• Greg Morgan

Strange Lockdown Habits & How to Break Them

The ongoing COVID-19 pandemic has been a strange time, with lockdown isolation, social distancing, and sheer boredom frustrating many. All over the world, frequent and extended lockdowns have changed how we live on a fundamental basis. From remote working and schooling arrangements to the development of weird new habits, spending more time at home has altered how we interact with the world around us. Let's take a look at strange lockdown habits and how to break them as life slowly gets back to normal.


As you might expect, there are more people staying inside and staring into screens than ever before. According to Kantar, social media engagement has grown by 61%, web browsing has increased 70%, and even traditional TV viewing has gone up 63% during the pandemic. With computers and phones being used for work and play, some people are developing negative habits around technology. While technology is a great way to connect with others in a time of social isolation, it can easily get out of control.

Maybe you've started using your phone while eating dinner, checking your messages in the shower, or even playing mind-numbing games on the toilet. Perhaps procrastination is a big problem for you, with social media, online forums, and endless internet browsing just a click or two away. You may even be addicted to the never-ending daily news cycle, with constant COVID-19 updates enough to stress anyone out.


If any of these issues are a problem, it's important to develop positive habits around technology. While you don't need to log-off the internet completely, there are many ways to limit screen use and become more productive. Setting time limits around technology can be very useful, as can designating certain parts of the day for different online activities. Eliminating phones from certain rooms of the house can also be a good idea, as can the occasional digital detox.

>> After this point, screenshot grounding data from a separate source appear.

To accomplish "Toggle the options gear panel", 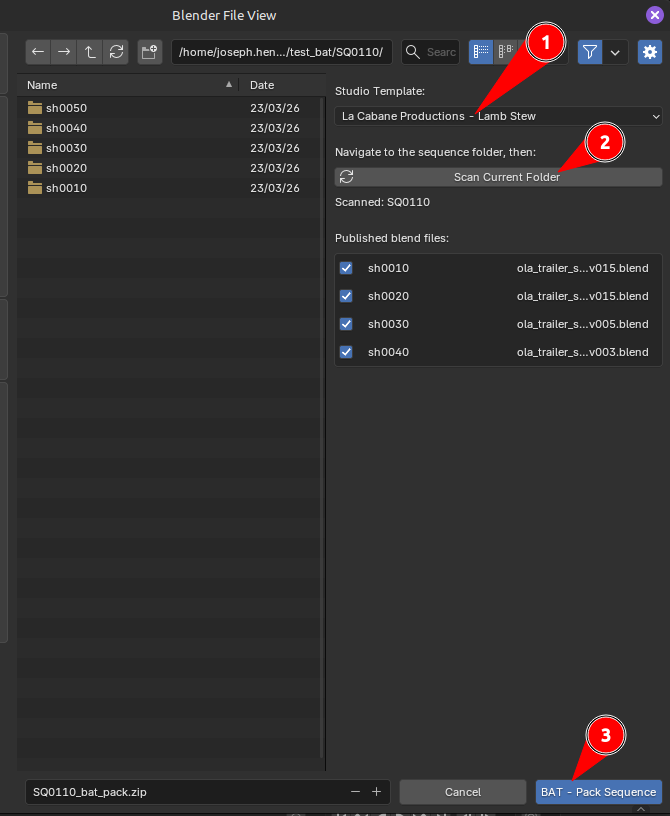I will coord(650,52).
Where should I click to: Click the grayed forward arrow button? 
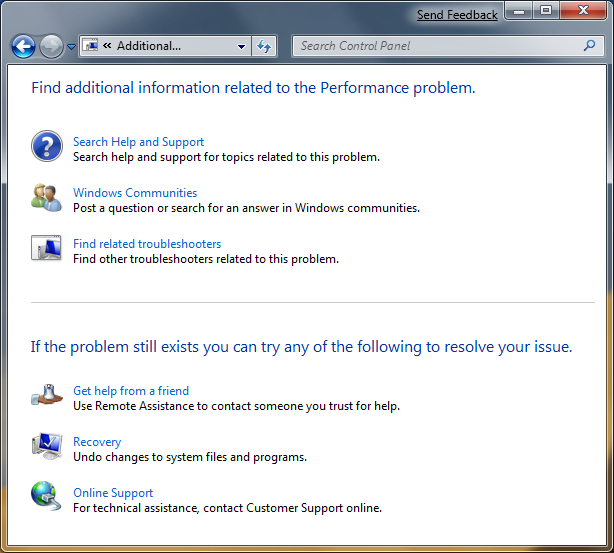[x=51, y=46]
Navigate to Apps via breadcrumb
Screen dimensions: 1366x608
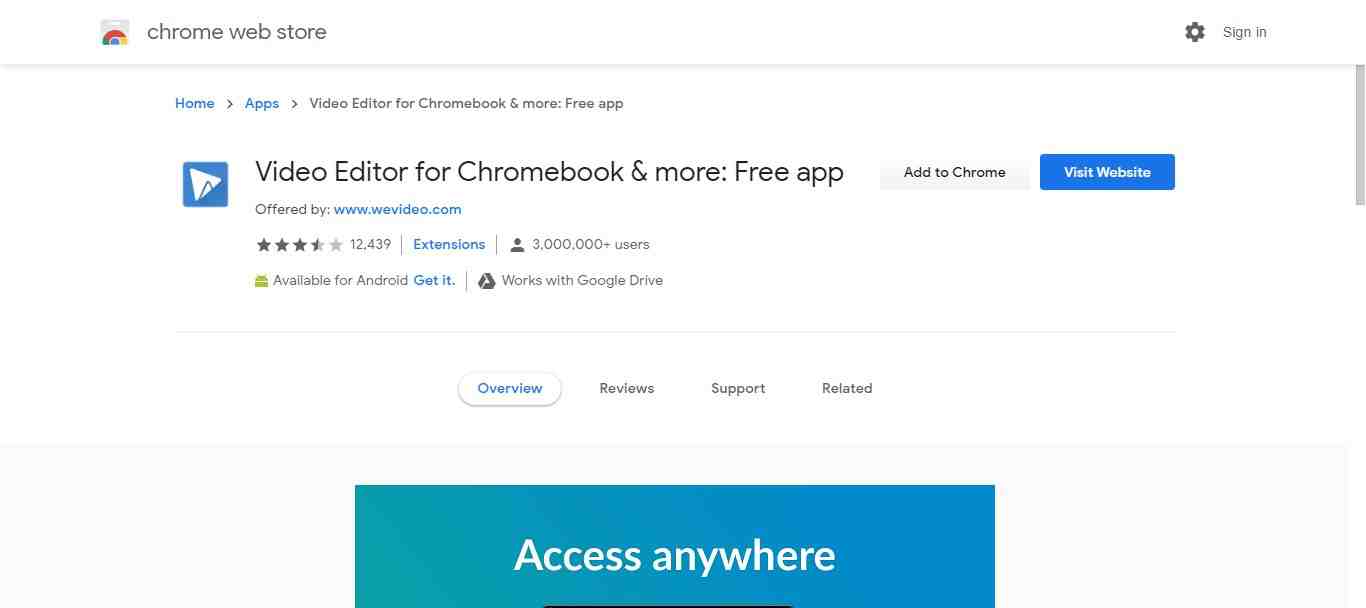(x=261, y=103)
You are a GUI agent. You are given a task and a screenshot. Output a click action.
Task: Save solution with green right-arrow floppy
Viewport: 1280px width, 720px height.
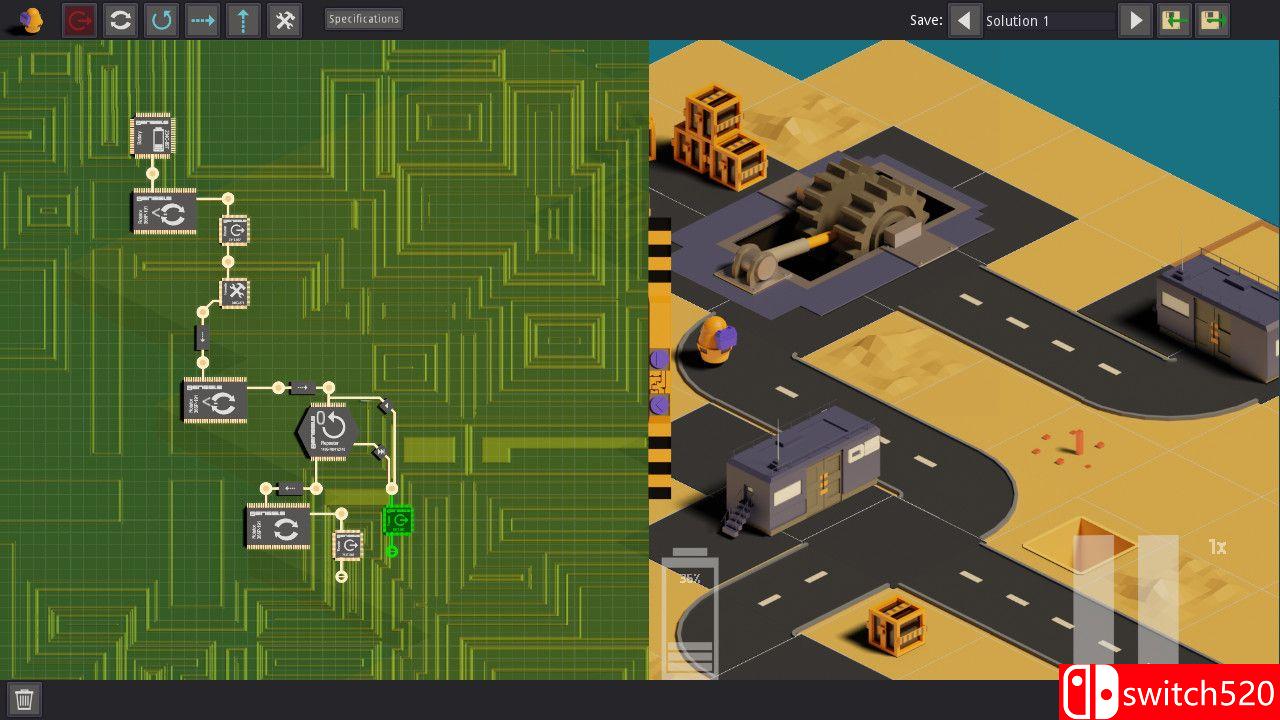[x=1213, y=20]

During lockdown, lots of people have developed strange eating and drinking habits, some of which can be problematic. While there are more people cooking and baking than ever before, over-eating and excessive alcohol consumption need to be kept in check. With lots of people working from home and a lack of differentiation between time-off and time-on, it's easy to extend snack breaks or happy hours over the entire day. While restraint is always a useful skill, self-awareness is the real key to healthy habit forming behaviours.


Wearing the same clothes every day is pretty normal during lockdown, but it's not always healthy and can make you feel down over time. While comfort is great, wearing different clothes for work, relaxation, and exercise can help you stay happy and productive throughout the week. Once again, creating clear separation in your schedule is the key to setting healthy habits. When you associate different times of your day, different areas of your home, and different parts of your wardrobe with specific activities, you can create a positive sense of structure that feels great and is easy to repeat.